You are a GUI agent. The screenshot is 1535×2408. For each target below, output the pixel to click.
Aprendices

...

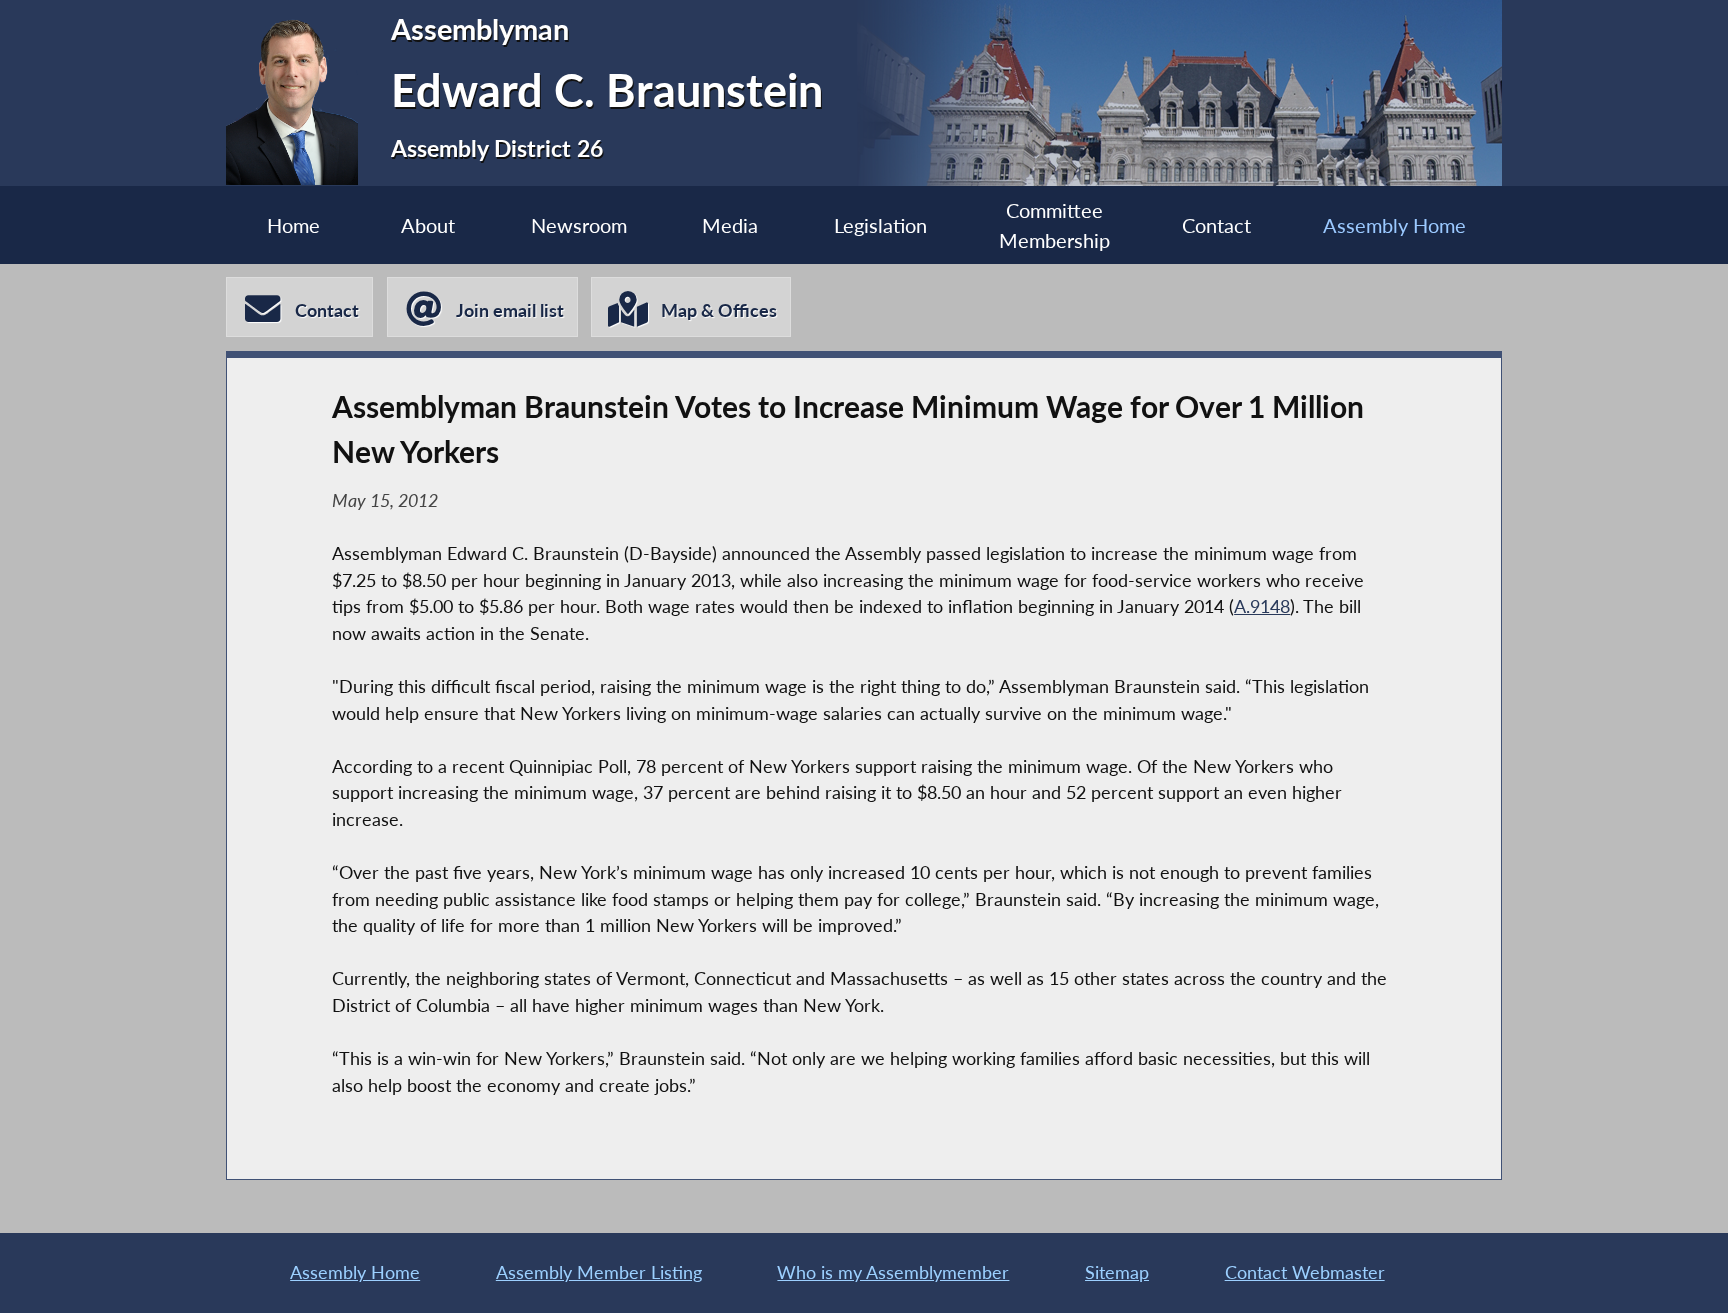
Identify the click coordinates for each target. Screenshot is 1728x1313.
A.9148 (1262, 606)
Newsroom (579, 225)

> _Exercise requirements_
Wherever the word "each" shows up in the material, copy the line it is on.

> _Result of the task_
You are a GUI agent. The screenshot is 1535×2408. For each target below, output the pixel to click.
Identify the click coordinates for each target. Screenshot is 1728x1313.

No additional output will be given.